2.      Sair al-Salikin ila Ibadat Rabb al-Alamin pada 1779 M, adalah kitab berbahasa Melayu dan merupakan terjemahan dari kitab Ihya Ulum al-Din karya Imam Al-Ghazali. Akan tetapi, Al-Palimbani tidak sekedar menerjemahkan kedua kitab Al-Ghazali begitu saja, namun ia mencoba untuk memberikan wacana dan warna yang lain. Sebab, ternyata dalam kitab Ibn Arabi, Al-Jili, dan Syamsudin Al-Sumatrani. Bahkan, dalam Sair al-Salikin juga disebutkan ajaran martabat tujuh dari Al-Burhanpuri. Hal ini menunjukkan kepada kita bahwa Al-Palimbani mencoba mengompromikan anatar tasawuf ghazali dengan tasawuf arabian.
3.      Tuhfat al-Raghibin fi Bayan Haqiqat Imam al-Mu’minin berbahasa Melayu yang dituliskan pada 1774 M. Kitab ini ditulis agar masyarakat tidak tersesat dan tidak salah paham yang menyimpang dan sesat seperti aliran wujudiyah mulhid. Menurut kesimpulan Drewes, kitab ini ditulis atas permintaan Sultan Palembang (Sultan Najamudin atau Sultan Bahaudin).
4.      Nasihat al-Muslimin wa Tadzkirat al-Mu’minin fi Fadha’ il al-Jihad fi Sabilillah wa Karamat al-Mujahidin fi Sabilillah. Kitab ini berbahasa Arab dan berisi anjuran untuk jihad fi sabilillah menghadapi penjajah. Kitab ini ditulis sebagai jawaban adanya penjajahan oleh Bangsa Barat yang memang pada masa tersebut sedang terjadi di Nusantara.
5.      Zuhrat al-Murid fi Bayan Kalimat al-Tawhid, dituliskan dalam bahasa Melayu berisi tentang kalimat-kalimat tauhid diselesaikan di Makkah pada 1764 M.

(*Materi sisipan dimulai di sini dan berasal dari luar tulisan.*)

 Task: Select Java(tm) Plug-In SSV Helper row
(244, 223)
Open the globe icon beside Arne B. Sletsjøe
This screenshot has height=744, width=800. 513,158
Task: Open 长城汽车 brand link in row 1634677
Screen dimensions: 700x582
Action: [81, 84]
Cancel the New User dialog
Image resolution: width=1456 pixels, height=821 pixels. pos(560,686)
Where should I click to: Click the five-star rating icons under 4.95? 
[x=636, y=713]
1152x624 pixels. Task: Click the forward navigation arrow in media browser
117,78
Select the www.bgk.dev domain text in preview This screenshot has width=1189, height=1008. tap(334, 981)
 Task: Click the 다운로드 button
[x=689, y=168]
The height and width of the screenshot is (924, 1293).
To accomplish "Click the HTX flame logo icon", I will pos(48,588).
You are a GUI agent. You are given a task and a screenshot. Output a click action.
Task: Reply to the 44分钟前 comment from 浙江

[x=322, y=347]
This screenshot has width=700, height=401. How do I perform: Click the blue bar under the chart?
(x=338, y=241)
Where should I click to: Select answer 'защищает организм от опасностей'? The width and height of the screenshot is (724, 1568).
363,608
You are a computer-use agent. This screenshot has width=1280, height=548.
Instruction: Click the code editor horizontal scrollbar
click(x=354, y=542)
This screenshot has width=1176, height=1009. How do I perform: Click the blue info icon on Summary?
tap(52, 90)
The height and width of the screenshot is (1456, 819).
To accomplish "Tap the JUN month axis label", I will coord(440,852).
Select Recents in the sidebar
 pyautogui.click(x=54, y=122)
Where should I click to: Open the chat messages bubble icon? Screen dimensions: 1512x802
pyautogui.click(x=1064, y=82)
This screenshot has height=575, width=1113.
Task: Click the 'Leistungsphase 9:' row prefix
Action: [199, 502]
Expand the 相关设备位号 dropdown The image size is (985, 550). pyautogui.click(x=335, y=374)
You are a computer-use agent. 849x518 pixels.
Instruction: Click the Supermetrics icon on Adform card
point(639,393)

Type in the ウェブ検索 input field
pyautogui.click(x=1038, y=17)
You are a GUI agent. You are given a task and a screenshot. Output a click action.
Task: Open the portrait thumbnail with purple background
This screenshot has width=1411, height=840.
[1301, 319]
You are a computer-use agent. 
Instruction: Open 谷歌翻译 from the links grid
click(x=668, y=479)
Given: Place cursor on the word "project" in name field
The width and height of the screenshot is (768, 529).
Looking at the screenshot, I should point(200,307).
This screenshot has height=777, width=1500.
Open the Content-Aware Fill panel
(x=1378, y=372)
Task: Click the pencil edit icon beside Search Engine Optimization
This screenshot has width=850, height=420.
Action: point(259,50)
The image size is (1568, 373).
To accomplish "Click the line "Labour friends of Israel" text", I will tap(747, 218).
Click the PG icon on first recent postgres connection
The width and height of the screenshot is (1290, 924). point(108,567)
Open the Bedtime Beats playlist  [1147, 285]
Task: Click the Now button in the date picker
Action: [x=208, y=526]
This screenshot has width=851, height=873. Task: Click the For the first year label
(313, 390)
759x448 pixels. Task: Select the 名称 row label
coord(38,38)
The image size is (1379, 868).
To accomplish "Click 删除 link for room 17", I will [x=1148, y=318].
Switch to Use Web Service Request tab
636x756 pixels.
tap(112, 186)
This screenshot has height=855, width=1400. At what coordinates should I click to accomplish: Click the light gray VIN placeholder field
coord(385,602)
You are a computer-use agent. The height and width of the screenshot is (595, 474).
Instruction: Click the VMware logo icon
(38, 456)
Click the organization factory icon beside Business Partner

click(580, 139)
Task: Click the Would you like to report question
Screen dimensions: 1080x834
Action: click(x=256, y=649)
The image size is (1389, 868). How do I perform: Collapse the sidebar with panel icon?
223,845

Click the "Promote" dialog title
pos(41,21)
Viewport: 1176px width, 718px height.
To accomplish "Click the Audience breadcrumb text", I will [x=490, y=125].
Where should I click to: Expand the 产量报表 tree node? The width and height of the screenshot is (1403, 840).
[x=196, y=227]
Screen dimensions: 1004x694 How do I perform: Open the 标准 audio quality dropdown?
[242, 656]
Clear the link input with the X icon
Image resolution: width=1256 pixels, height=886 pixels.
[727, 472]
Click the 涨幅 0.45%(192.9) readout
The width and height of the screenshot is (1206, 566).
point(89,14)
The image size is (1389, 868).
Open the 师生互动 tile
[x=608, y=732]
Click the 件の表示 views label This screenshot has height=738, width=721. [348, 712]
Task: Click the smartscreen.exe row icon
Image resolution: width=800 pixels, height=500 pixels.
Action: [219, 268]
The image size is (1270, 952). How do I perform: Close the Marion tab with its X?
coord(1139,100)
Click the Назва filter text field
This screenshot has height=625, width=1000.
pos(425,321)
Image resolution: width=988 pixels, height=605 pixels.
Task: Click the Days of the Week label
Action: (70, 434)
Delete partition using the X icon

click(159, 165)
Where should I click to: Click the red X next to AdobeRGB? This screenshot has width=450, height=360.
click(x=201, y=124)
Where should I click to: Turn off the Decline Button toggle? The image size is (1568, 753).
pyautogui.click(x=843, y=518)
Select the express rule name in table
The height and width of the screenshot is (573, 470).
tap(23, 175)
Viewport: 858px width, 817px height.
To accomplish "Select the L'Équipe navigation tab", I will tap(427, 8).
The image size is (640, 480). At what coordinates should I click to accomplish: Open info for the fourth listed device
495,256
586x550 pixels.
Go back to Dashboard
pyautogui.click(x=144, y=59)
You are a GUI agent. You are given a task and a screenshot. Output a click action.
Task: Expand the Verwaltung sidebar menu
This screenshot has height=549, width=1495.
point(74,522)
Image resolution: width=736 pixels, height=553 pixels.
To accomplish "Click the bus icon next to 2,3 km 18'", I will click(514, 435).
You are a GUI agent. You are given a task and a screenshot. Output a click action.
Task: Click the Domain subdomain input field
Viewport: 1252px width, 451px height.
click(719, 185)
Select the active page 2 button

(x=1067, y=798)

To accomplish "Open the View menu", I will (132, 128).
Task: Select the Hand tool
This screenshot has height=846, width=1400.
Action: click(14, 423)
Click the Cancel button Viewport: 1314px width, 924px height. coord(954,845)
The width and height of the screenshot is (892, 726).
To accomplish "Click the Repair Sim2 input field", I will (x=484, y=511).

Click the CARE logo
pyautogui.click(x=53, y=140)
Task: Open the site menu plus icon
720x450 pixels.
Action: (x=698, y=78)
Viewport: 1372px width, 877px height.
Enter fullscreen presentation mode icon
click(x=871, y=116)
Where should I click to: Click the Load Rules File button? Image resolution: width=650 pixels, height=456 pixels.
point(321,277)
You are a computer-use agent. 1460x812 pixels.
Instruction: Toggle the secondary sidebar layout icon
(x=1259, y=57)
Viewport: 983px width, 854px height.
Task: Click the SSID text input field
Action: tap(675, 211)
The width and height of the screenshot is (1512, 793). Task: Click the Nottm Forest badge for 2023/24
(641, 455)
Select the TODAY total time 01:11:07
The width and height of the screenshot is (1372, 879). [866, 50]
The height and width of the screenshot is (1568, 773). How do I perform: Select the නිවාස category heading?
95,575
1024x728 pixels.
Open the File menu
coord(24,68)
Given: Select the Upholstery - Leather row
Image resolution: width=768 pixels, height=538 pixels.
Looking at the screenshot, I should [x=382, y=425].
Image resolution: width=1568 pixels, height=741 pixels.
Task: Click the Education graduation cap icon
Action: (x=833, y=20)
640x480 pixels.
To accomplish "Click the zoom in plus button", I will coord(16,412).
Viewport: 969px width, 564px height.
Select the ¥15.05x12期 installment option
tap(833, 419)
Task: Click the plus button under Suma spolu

6.      al-Urwat al-Wusqa wa Silsilat Uli al-Ittiqa, karya tulis berbahasa Arab yang berisikan tentang wirid-wirid.
7.      Ratib Abdal-Samad
8.      Zadd al-Muttaqin fi Tawhid Rabb al-Alamin, karya tulis ini adalah ringkasan ajaran tauhid yang diajarkan oleh Syeikh Muhammad Al-Saman.